◆ **Your goal**: Search through the entries for the word "will" and copy every line that has it.

◆ **Data provided**:
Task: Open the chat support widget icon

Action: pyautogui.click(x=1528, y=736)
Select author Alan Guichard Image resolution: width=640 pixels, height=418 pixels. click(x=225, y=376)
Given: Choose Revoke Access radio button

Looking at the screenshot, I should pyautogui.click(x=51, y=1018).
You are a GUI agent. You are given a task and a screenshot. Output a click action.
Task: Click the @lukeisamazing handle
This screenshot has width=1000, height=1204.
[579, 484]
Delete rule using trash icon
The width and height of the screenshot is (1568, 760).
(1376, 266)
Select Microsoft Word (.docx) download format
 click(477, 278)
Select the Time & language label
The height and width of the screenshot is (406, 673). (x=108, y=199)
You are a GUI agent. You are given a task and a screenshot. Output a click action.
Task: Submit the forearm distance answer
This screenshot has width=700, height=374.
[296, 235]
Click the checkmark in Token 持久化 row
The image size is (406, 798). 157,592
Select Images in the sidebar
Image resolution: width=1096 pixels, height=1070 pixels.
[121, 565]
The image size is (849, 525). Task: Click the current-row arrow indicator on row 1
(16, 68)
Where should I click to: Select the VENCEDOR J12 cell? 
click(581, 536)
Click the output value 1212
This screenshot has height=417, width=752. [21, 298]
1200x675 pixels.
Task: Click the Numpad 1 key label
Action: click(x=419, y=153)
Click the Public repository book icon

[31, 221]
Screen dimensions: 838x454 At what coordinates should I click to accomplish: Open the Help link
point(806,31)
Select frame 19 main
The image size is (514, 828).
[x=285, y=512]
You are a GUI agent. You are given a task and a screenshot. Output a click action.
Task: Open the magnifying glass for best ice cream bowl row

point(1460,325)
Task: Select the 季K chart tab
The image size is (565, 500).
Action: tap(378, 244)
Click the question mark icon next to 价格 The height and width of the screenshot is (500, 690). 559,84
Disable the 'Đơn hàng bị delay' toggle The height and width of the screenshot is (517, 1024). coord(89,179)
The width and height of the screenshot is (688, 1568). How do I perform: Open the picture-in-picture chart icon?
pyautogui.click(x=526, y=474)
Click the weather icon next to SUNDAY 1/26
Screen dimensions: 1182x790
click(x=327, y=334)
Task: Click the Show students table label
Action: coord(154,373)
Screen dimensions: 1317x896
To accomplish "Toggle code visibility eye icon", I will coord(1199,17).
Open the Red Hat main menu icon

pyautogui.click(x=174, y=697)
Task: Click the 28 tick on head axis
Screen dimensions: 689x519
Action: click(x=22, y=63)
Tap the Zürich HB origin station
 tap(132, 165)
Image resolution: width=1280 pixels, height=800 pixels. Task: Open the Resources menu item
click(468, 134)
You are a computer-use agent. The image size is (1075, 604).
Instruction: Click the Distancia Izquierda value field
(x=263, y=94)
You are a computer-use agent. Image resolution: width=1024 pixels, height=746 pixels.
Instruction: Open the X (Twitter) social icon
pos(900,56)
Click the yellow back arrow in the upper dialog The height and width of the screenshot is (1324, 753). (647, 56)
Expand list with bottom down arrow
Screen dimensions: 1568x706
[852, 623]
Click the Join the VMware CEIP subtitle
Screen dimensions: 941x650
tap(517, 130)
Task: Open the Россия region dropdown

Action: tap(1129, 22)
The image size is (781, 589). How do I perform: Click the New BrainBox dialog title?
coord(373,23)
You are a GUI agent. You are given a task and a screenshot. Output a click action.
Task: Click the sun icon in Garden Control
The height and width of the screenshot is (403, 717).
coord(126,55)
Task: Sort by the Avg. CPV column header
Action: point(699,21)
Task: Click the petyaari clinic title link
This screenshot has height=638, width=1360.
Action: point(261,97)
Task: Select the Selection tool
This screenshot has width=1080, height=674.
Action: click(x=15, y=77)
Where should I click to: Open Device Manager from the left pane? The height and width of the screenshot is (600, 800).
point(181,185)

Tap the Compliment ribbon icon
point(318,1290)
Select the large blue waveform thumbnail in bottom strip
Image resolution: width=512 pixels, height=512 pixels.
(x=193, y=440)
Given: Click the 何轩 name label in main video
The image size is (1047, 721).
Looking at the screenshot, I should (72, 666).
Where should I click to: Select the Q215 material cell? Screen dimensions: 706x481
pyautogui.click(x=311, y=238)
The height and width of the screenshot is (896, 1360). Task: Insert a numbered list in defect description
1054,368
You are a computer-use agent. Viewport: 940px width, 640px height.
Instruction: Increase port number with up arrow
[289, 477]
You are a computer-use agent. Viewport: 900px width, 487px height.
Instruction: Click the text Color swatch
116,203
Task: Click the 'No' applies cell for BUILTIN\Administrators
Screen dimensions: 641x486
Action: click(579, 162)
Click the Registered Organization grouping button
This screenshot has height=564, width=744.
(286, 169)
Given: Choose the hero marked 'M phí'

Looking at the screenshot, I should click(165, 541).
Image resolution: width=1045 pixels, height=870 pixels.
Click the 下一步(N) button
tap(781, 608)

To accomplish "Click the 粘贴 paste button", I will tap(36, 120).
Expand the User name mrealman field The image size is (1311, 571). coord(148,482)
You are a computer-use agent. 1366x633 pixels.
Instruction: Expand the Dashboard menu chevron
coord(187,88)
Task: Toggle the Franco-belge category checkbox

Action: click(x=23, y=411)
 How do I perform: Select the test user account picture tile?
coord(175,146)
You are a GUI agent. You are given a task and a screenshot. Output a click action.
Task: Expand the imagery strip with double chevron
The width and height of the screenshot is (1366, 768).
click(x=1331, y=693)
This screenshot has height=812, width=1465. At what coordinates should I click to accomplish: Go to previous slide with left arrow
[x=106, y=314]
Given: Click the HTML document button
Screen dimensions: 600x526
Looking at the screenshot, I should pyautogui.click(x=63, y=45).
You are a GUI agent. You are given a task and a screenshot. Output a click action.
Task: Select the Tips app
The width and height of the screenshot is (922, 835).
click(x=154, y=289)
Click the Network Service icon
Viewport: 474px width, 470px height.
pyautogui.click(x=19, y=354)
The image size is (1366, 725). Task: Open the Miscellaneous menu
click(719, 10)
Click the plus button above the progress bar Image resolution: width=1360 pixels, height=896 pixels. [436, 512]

◆ **Answer section**:
To accomplish "Toggle code visibility eye icon", I will coord(1199,17).
To accomplish "Click the 粘贴 paste button", I will tap(36, 120).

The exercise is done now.